Implemented Focal Loss for Semantic Segmentation (Question)

class FocalLoss(nn.modules.loss._WeightedLoss):

    def __init__(self, weight=None, gamma=2,reduction=None):
        super(FocalLoss, self).__init__(weight,reduction=reduction)
        self.gamma = gamma
        self.axis = 1
        self.weight = weight #weight parameter will act as the alpha parameter to balance class weights
    def forward(self, input, target):
        input = input.transpose(self.axis,-1).contiguous()
        target = target.transpose(self.axis,-1).contiguous()
        input = input.view(-1,input.shape[-1])

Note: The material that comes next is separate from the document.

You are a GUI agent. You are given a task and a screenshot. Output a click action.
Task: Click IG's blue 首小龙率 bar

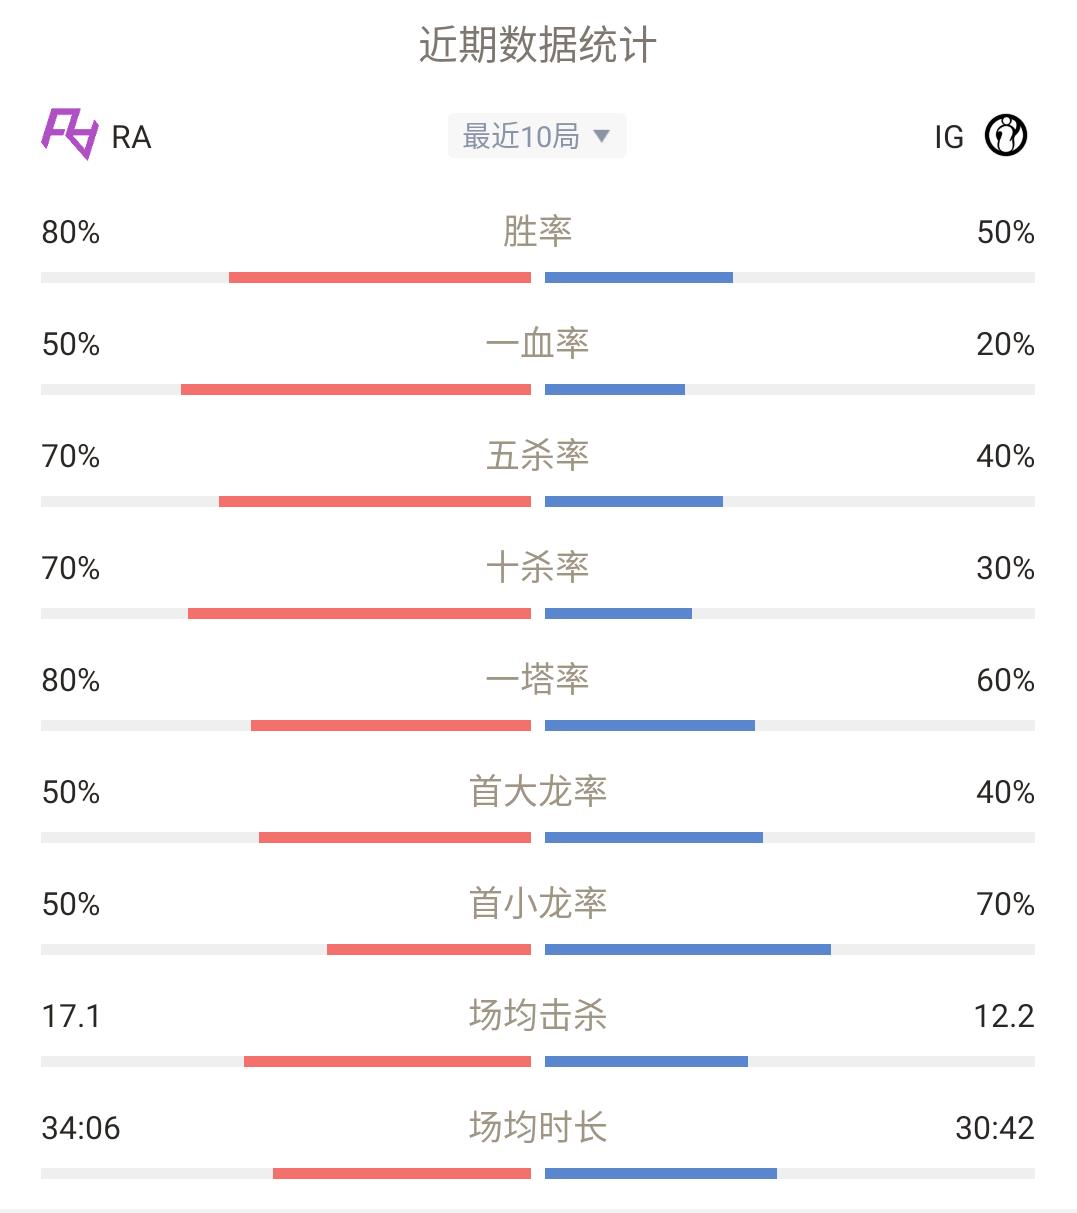pos(688,949)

        ce_loss = nn.CrossEntropyLoss(ignore_index=255) 
        loss=ce_loss(input, target.view(-1)
        pt = torch.exp(-loss)

        focal_loss = ((1 - pt) ** self.gamma * loss).mean()
        return focal_loss

Input shape : B, C(21), H, W Target shape: B, C(1), H, W
I 've implemented this to try on u-net with voc-2012 semantic segmentation dataset.
Yes it works, but somehow this doesn’t feels right.

It seems like it’s just getting the exponential of the negative cross entropy loss and doing the equation of focal loss afterwards. This doesn’t makes sense because VOC segmentation images has more than one classes per image, and if so then the weighting part for loss is not going to happen outside the cross-entropy. Then how is the equation:
focal_loss = ((1 - pt) ** self.gamma * loss).mean() supposed to do his part? I am so confused please help me :confused:

Edit: I think pt variable supposed be the prediction probability, but implementations i came across on the internet did like this. How can i make the pt variable a probability distribution from the output of cross entropy function? Or should i use input=LogSoftmax(input, dim = 1) kinda code at the beginning of forward?